Había que ser muy imbécil para discutir con Ramón Lobo. Lo conocí en 1986 o 1987. Acababan de nombrarlo jefe de la sección de Internacional del diario Expansión, que yo había contribuido a sacar a la calle solo unos meses antes. En aquella época él tenía una brillante cabellera rubia y la sonrisa permanente que ha conservado hasta sus últimos días. Hablaba lo imprescindible, y respondía a las preguntas con alguna frase irónica, breve como un telegrama. Aunque causó sensación entre las chicas de la redacción, no hay ningún indicio de que traicionara a su primera esposa.
Era un joven cordial, amable, un hombre bueno y un profesional competente y trabajador. Eso lo puede decir cualquiera que lo conociera en aquella época. Nos hicimos amigos de inmediato. Juntos fuimos de Expansión a La gaceta de los negocios, y de allí al diario El Sol. Como decía José Antonio Martínez Soler, fundador y director efímero de estos dos últimos diarios, íbamos como santa Teresa, de fundación en fundación.
Ramón parecía condenado a ser jefe de Internacional durante toda su vida, hasta que lo fichó El País. Fue una decisión acertada del periódico, tan acertada como disparatada fue incluirlo, tres decenios más tarde, entre los 140 periodistas despedidos en el ERE que la empresa hizo para tapar los agujeros de la gestión de su CEO de entonces, Juan Luis Cebrián. El tiempo pone a todos en su sitio: la sonrisa amable de Ramón es recordada con cariño y admiración por sus amigos, por sus compañeros y por los lectores, por los oyentes y por los televidentes; sin embargo, poca gente menor de 40 años sabe hoy quién es aquel tipo que lo despidió.
En El País, Ramón comenzó a viajar. Su mirada y su forma de contar seguían la senda de Ryszard KapuÅciÅski, aquel rey de los corresponsales que opinaba que “las malas personas no pueden ser periodistas”. Ramón desconfiaba de los editorialistas y de los jefes que le apremiaban con la hora de cierre o le exigían que les diera el titular de su crónica cuando él estaba en medio de una matanza entre tutsis y hutus en el corazón de Ruanda, o conduciendo a toda velocidad por la Avenida de los Francotiradores, en Sarajevo. Mientras otros hacían crónicas sobre el rudo valor de los combatientes, Ramón contaba las terribles historias de las víctimas. Por ellas se jugaba la vida. Fue precisamente su necesidad de escucharlas la que, en 2005, hizo que fuera secuestrado en un campo de refugiados de Gaza.
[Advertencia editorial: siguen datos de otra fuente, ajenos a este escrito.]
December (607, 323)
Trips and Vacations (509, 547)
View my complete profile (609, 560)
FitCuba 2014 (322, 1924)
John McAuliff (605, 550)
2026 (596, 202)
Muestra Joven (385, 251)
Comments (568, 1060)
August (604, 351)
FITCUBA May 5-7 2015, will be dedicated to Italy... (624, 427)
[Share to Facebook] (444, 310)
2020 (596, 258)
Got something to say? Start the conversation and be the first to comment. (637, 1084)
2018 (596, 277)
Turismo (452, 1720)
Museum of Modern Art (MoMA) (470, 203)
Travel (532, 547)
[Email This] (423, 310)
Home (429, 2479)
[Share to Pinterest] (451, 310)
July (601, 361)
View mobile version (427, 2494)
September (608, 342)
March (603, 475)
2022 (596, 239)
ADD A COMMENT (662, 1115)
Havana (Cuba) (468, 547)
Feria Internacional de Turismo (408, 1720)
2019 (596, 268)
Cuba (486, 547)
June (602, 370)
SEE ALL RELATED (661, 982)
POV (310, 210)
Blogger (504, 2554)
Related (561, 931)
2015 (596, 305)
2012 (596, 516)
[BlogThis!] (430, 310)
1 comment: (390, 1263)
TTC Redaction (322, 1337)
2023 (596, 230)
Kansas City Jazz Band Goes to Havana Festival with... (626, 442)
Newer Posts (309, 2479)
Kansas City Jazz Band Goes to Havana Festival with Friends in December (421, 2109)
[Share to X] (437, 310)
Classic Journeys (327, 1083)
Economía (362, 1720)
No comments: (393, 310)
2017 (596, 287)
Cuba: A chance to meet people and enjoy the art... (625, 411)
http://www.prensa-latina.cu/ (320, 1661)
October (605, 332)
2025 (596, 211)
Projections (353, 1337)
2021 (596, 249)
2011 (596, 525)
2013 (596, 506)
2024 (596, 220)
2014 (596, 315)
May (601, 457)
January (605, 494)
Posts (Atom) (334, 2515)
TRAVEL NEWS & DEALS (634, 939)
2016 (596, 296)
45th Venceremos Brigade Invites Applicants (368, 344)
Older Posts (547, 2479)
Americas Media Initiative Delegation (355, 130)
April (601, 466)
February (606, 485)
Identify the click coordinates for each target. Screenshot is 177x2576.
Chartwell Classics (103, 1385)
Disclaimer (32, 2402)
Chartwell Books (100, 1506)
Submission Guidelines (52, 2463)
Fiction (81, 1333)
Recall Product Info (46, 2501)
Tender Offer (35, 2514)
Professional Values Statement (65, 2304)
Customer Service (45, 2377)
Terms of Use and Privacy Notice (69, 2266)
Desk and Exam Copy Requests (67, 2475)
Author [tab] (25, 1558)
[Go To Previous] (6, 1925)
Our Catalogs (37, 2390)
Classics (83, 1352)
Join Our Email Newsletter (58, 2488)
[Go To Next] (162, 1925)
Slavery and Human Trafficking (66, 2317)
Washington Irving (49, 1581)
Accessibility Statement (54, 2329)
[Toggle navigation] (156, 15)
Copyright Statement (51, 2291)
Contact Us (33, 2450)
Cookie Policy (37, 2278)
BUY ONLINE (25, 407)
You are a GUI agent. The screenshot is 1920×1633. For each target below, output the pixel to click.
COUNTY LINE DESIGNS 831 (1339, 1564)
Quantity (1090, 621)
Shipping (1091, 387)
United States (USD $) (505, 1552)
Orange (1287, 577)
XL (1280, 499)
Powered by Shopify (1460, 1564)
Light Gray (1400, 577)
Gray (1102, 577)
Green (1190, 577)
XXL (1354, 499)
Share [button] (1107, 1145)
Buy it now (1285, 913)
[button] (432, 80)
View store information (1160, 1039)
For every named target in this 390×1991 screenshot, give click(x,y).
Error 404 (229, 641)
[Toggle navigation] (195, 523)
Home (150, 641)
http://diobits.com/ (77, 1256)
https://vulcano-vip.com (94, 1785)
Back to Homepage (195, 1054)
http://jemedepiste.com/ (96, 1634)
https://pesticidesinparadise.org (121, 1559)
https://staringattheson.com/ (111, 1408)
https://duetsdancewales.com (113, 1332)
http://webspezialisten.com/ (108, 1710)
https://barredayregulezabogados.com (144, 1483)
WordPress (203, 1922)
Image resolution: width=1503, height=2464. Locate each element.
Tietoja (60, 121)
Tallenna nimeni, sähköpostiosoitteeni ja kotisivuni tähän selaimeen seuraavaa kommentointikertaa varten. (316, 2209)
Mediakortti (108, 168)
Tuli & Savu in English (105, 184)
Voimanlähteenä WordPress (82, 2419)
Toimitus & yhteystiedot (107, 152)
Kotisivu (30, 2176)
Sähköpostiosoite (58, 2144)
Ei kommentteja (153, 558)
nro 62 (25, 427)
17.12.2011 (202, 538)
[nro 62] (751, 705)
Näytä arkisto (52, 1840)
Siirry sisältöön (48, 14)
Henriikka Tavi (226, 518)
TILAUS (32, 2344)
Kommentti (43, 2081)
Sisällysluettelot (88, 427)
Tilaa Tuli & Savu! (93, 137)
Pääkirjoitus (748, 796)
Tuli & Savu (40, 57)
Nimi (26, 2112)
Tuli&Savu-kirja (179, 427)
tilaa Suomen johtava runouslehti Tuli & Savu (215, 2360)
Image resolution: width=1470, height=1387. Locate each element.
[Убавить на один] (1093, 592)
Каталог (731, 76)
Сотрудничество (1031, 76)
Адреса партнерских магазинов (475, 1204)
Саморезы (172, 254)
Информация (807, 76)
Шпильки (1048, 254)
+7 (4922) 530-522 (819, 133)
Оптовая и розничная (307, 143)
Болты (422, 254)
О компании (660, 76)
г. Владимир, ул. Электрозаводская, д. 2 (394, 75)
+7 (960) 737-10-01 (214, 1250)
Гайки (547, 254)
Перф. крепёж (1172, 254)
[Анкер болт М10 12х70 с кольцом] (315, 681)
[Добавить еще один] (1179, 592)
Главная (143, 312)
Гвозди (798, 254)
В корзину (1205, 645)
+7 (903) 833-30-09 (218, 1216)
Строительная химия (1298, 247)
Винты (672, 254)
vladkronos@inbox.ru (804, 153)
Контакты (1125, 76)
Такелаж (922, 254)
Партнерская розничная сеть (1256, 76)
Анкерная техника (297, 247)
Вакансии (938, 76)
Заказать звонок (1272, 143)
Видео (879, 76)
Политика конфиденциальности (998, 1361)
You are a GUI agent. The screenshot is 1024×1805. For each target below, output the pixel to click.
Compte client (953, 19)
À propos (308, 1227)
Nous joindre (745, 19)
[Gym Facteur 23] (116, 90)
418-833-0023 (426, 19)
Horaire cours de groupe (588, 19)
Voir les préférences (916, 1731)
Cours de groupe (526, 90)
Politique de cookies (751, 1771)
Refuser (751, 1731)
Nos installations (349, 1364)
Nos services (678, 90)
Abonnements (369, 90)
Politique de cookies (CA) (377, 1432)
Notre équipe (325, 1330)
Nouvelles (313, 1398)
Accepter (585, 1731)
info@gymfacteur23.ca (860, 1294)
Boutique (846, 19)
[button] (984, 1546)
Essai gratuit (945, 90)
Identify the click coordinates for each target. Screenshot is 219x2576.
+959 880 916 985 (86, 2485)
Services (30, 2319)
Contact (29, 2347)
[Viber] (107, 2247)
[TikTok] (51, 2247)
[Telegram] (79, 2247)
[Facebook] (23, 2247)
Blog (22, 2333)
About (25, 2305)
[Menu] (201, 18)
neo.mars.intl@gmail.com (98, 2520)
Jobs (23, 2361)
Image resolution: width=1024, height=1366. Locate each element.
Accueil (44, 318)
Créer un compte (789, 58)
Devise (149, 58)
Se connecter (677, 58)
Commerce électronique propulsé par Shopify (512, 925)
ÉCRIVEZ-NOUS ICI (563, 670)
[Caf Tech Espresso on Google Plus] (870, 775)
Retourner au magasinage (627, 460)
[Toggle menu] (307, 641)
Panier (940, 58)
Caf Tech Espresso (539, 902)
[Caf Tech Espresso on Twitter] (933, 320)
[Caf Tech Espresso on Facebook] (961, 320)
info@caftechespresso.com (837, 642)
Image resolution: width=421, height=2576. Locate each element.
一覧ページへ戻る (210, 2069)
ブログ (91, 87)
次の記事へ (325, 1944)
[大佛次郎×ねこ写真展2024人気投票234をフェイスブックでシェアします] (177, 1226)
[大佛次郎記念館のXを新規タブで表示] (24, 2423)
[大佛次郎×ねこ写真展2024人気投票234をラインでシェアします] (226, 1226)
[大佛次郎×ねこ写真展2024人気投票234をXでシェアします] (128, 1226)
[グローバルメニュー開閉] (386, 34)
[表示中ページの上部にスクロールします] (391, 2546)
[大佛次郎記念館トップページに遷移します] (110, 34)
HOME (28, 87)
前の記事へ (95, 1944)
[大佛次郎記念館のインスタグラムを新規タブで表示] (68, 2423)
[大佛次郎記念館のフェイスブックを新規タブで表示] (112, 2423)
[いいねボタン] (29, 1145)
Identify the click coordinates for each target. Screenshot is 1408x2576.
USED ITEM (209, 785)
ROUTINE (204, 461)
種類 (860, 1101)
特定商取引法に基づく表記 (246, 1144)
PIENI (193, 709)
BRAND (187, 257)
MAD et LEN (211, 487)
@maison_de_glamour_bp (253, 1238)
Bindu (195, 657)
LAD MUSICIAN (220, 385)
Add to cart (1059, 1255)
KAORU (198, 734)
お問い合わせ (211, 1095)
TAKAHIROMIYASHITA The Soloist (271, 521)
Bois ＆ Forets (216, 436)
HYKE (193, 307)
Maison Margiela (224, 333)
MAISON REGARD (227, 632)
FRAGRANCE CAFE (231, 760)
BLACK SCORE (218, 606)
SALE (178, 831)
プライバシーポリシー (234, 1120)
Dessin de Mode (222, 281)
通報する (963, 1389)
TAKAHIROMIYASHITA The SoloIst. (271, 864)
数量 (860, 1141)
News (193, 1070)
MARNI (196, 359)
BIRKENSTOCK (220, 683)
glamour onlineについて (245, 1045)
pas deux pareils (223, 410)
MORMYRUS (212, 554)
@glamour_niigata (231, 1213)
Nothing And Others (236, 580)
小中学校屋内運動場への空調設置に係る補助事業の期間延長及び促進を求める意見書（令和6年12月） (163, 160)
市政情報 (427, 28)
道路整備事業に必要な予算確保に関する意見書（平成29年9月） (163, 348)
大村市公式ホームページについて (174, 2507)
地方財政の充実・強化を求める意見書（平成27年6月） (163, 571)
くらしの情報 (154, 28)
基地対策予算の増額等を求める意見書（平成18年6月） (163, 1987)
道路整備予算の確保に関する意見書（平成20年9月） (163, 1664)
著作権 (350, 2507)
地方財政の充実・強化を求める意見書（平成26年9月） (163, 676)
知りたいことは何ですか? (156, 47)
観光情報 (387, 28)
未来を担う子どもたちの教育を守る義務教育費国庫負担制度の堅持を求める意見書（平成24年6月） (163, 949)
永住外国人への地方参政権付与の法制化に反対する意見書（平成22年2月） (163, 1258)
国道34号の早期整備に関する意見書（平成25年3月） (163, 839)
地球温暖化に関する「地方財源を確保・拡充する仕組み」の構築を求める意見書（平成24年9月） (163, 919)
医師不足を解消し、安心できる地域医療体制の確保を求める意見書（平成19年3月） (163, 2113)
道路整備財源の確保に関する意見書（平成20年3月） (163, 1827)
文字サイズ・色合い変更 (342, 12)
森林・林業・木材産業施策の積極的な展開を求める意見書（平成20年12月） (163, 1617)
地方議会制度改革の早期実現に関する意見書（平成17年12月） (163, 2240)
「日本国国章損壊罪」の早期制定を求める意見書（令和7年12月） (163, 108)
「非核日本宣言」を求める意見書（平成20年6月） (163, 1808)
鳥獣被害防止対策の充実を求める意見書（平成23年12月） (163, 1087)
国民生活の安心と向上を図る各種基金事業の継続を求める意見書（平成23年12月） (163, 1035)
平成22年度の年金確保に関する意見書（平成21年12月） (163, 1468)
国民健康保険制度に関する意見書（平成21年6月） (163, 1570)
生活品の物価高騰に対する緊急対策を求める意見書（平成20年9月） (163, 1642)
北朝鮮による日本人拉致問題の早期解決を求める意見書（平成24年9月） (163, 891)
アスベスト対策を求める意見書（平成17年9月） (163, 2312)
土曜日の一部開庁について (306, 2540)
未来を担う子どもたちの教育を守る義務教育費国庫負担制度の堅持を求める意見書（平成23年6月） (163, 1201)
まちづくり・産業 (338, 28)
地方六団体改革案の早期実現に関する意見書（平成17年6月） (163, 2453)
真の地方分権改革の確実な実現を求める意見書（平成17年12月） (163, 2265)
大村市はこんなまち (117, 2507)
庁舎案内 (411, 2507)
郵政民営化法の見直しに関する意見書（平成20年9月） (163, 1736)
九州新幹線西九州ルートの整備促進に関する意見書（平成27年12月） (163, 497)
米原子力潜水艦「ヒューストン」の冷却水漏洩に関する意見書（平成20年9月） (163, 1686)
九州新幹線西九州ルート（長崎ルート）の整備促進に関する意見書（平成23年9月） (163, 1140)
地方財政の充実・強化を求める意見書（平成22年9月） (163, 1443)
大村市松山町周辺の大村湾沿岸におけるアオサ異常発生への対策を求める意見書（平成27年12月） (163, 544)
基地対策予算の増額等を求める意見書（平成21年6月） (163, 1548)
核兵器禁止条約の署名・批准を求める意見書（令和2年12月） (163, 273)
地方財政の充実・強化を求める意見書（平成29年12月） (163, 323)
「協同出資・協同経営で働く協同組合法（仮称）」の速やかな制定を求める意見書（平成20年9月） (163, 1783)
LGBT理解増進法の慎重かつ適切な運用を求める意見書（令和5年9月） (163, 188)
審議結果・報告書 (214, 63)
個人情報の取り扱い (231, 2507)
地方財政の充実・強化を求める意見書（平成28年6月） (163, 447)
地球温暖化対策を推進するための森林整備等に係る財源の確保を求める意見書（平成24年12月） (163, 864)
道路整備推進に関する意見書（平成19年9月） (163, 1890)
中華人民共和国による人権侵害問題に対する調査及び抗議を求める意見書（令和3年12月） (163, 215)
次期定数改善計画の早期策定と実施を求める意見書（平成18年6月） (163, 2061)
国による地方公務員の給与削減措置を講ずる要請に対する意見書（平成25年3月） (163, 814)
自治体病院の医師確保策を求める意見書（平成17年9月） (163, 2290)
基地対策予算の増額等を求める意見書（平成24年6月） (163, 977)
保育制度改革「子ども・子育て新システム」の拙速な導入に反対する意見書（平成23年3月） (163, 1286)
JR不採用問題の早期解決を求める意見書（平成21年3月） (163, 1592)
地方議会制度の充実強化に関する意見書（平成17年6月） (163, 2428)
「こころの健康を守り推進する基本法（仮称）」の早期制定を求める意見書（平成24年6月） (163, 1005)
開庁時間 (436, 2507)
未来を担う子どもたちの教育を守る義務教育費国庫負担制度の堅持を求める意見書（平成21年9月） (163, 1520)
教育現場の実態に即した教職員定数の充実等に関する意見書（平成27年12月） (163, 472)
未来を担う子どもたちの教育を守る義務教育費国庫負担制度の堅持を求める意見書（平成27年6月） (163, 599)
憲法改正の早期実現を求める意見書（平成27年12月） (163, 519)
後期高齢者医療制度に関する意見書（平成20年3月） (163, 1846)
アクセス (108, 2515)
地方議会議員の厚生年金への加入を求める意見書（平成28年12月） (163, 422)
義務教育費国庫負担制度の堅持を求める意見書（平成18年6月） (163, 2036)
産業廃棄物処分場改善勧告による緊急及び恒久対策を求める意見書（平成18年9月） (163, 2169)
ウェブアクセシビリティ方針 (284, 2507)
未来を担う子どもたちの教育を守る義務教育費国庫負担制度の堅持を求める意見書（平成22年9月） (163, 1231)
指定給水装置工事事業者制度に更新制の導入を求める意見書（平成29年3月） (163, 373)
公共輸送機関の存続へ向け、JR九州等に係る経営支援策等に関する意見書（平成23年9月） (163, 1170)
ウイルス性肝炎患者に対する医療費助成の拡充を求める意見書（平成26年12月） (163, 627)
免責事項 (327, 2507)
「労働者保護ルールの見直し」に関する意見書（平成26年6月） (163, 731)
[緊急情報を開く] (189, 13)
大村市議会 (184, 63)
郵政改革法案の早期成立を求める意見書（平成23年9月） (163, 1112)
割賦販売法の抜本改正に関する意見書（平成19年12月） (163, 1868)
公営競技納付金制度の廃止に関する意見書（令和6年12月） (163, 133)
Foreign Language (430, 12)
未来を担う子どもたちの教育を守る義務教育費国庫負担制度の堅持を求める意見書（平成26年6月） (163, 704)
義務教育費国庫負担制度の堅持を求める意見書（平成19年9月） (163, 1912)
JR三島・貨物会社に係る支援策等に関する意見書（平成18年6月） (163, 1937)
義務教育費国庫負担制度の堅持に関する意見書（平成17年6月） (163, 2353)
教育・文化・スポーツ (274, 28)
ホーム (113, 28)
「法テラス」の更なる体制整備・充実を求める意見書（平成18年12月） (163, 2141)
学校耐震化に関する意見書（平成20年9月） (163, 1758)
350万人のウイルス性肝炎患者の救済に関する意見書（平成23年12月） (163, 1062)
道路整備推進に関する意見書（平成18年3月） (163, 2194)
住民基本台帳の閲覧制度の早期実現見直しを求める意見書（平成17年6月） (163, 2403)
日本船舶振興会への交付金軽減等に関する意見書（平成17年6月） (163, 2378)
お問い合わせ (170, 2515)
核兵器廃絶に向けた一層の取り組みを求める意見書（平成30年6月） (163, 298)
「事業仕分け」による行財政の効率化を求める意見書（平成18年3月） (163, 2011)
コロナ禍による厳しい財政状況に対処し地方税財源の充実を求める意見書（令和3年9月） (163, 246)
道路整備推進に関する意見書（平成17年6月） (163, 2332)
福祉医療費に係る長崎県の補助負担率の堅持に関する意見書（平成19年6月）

Decía al principio de esta crónica que había que ser muy imbécil para discutir con Ramón Lobo, un tipo que jamás alzaba la voz, hablaba con amable ironía, y siempre te regalaba una sonrisa. Un tipo que, cuando aquel señor como-se-llame lo dejó en la calle, se multiplicó en varios medios y se ganó su lugar en los escaparates de las librerías. Fue más periodista que nunca, más admirado que nunca.
Mi amigo Ramón Lobo, El Lobito, ha muerto. En un mensaje enviado a sus amigos para prevenirnos de la inminencia del desenlace, su viuda, María, contó que los médicos le habían preguntado cómo quería morir. Cuando salieron de la habitación, Ramón le dijo: “Al final no soy un impostor”. Ella añadió en su mensaje: “Consecuente hasta el final”. Efectivamente, fue un héroe consecuente.